Electrochromic materials are utilized in various applications, including wristbands, e-sports apparel, smart sunshades, and flexible textile displays. By controlling the current via a mobile phone application, users can adjust the fabric’s color, enabling transitions between black, white, and blue to achieve “personalized dressing”. Certain products can also indicate battery levels through color intensity, displaying green when the battery is fully charged and red when it is low. Clothing designed to resemble game character skins employs electrochromic fibers to simulate color changes that occur when “skills are triggered” in the game. For instance, the fabric may partially brighten or change color upon skill activation, thereby enhancing the user’s sense of immersion. Once powered on, the sunshade’s transparency can be modified to regulate the amount of light entering a space, effectively replacing traditional manual sunshades. In vehicles, the light-transmitting mode of a sunroof’s sunshade can be swiftly adjusted using buttons located inside the car. Flexible textile display screens integrate electrochromic fibers into large-area fabrics, which can serve as advertising screens or stage backdrops to showcase dynamic text or patterns. For example, these textile advertisements can be displayed in shopping mall windows and can switch content in real time.

In addition to the three mainstream materials mentioned above, several color-changing materials have been specifically developed for particular applications. Although these materials are relatively niche in fiber applications, they serve precise functions that address specific functional requirements. For example, wet-chromic materials, including cobalt salts and certain organic dyes, undergo color changes when exposed to water or high humidity, reverting to their original color upon drying. These materials can be employed in “waterproof testing”; for instance, wet-chromic fibers used in the stitching areas of outdoor footwear can indicate seal failure by turning red upon water leakage. The outer layer of baby diapers is constructed from moisture-chromic fiber, which changes to blue when wet, signaling a need for change. Hydrogel-based humidityresponsive fibers can contract or expand in response to moisture absorption, facilitating the development of adaptive textiles. These fibers have potential applications in humidity sensors or alarms and may also be utilized in biomedical fields, such as drug delivery systems and smart hemostatic bandages [19].
a) pH-chromogenic materials (e.g. phenolphthalein, bromocresol green): sensitive to environmental pH, the color of these fibers’ changes in response to acidity and alkalinity. Primarily utilized in medical applications, wound dressings incorporate pH-induced chromogenic fibers. When a wound becomes infected and the pH of the exudate increases, the fibers transition from pink to blue, thereby alerting healthcare professionals to take timely action [20].

Pixel coordinate grounding data
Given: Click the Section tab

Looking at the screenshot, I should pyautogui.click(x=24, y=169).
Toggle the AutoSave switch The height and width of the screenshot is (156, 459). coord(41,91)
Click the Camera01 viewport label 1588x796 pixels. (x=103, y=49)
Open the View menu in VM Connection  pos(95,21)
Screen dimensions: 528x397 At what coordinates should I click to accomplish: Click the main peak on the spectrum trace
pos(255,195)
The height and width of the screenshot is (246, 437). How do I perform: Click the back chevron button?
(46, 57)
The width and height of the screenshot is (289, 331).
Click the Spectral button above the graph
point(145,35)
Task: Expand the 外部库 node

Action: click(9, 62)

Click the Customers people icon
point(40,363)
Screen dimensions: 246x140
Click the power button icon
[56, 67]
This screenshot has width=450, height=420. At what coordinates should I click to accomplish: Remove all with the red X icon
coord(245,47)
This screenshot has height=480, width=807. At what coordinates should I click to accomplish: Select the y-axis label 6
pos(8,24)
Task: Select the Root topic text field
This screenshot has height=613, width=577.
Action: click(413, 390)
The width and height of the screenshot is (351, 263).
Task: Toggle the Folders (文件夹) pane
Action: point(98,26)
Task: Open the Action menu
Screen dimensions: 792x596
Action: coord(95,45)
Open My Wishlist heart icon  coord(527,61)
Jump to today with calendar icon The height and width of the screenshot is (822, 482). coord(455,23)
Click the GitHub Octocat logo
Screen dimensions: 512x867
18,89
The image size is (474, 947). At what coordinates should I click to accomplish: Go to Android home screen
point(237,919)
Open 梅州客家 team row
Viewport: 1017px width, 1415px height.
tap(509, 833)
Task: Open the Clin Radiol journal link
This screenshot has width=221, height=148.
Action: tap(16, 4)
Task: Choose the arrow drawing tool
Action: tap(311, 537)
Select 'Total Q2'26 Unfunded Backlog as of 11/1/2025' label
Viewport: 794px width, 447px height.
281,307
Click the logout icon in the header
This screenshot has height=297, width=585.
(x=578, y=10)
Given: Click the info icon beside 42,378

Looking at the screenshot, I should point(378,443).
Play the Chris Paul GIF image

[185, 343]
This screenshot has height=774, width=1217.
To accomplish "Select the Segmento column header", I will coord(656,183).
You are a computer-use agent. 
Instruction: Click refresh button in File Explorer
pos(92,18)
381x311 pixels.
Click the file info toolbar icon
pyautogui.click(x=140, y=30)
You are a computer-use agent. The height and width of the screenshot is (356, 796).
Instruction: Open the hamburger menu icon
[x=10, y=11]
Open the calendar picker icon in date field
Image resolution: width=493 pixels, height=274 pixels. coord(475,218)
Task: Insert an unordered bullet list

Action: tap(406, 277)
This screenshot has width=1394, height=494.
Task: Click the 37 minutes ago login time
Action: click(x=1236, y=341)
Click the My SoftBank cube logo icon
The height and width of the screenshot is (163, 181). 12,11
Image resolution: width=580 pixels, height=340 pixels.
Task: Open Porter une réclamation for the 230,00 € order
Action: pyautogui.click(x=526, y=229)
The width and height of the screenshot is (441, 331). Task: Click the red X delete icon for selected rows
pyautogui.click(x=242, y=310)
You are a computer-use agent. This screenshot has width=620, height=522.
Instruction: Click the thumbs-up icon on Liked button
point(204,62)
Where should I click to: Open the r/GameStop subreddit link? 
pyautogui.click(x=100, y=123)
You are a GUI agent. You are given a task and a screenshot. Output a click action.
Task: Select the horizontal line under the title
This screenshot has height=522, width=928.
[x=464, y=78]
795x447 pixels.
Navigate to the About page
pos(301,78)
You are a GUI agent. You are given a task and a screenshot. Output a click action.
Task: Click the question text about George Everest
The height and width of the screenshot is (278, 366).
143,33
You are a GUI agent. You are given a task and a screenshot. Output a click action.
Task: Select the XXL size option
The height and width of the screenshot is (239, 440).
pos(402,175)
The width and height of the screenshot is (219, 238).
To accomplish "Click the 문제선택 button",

QUESTIONS TO ANSWER —
(a) In the passage on color-changing fibers, list the applications of electrochromic materials that the sentence beginning "Electrochromic materials are utilized in various applications" names.
(b) Write the next part of the passage on color-changing fibers, picking up after its final sentence.

TASK RESPONSES —
(a)
- Wristbands
- E-sports apparel
- Smart sunshades
- Flexible textile displays

(b)
b) Mechanically discolored materials: color changes in response to mechanical stress are notable phenomena. For instance, twisted fibers coated with thermochromic dyes serve as optical strain sensors, signaling the strain experienced by the fibers through observable color changes [21]. Additionally, fibers possessing photonic crystal structures alter their lattice spacing under stress, leading to a blue shift in the structural color, thereby facilitating the visual detection of strain [22].
c) Structural color materials: the application of light interacting with micro- and nano-structures to produce colors offers several advantages, including environmental friendliness, resistance to fading, and high brightness. This approach demonstrates significant potential for coloring carbon-based fibers [18]. For instance, photonic crystal structures created on the surfaces of carbon fibers through atomic layer deposition (ALD) technology can yield photonic crystal carbon fiber yarns and fabrics that exhibit tunable structural colors alongside excellent mechanical properties [23]. Conversely, magnetic field-responsive structural color fibers employ magnetic nanoparticles that assemble into a one-dimensional chainlike structure in response to a magnetic field. This assembly facilitates dynamic changes in structural color, presenting innovative possibilities for smart textiles, sensors, and anticounterfeiting applications [24].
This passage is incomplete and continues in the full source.